Durante décadas, el Banco Popular fue un emblema de calidad, buena gestión, rentabilidad y solvencia. Una entidad ejemplar y envidiada por todas las demás. Sin embargo, como sucedió con el conjunto del sistema crediticio español, la burbuja financiera que experimentamos durante los albores de este siglo XXI devastó esos cimientos de buena y prudente administración que tradicionalmente lo habían caracterizado. Los dos hitos críticos en la historia de su decadencia fueron, por un lado, su expansiva exposición al crédito promotor y, por otro, su imprudente adquisición del Banco Pastor.

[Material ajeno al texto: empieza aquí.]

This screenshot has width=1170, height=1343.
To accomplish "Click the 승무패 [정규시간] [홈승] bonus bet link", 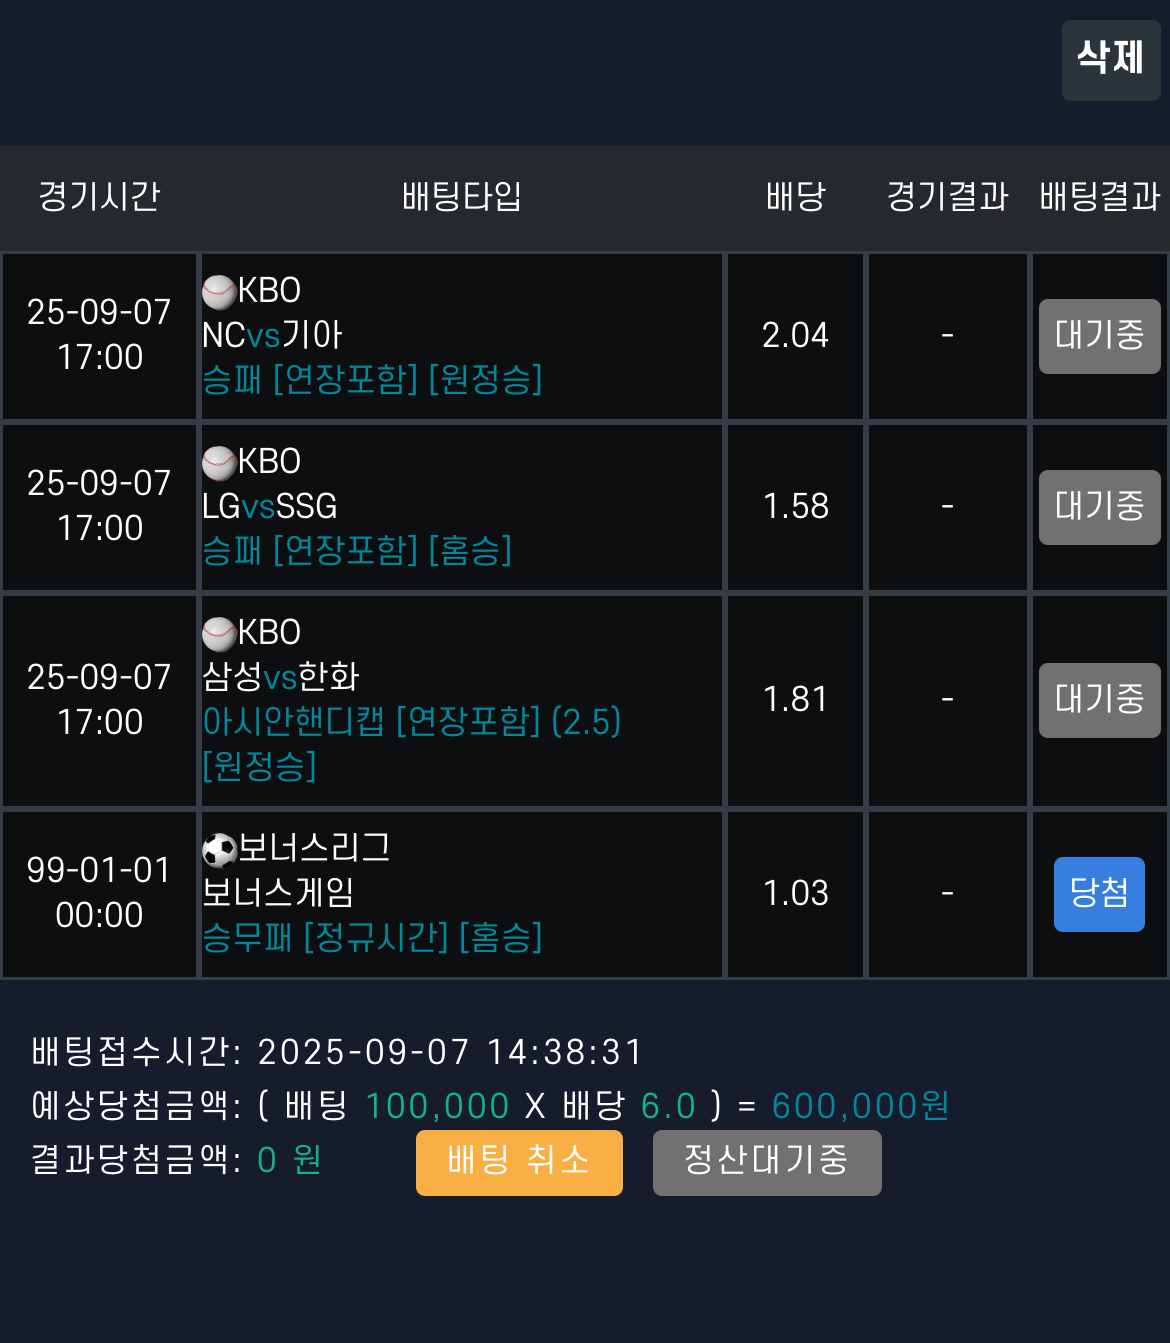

El crédito promotor siempre fue el peor tipo de operación que pudo realizar cualquiera de nuestros bancos: extenderle un préstamo a un promotor inmobiliario para que adquiriera un suelo sobrevaloradísimo donde iba a construir viviendas a precios todavía más inflados y cuya venta futura dependía de que las familias españolas siguieran endeudándose sin límite. Evidentemente, cuando las familias no sólo dejaron de endeudarse sino que comenzaron a impagar las hipotecas, las promociones dejaron de venderse y el crédito promotor resultó totalmente impagado.
La adquisición del Banco Pastor fue la puntilla que remató al Popular: el Banco Pastor era otra entidad financiera que se hallaba asfixiada por su excesiva exposición al crédito promotor, por lo que su compra e integración con el Popular carecía de todo sentido económico. Mucho menos, para más inri, en los términos en los que se efectuó la operación: la entidad de Ángel Ron compró el Pastor con una prima del 30% sobre su precio de mercado.
Así las cosas, el Banco Popular fue acumulando un enorme agujero financiero (cifrado conservadoramente por Oliver Wyman en más de 3.000 millones de euros) que sus diversas ampliaciones de capital de los últimos años apenas fueron capaces de cubrir. Hasta tal punto que su presidente, Ángel Ron, tuvo que abandonar su cargo y dar paso a Emilio Saracho, quien públicamente manifestó que la única salida realmente factible para el Popular era su venta a otro banco con un mayor músculo financiero.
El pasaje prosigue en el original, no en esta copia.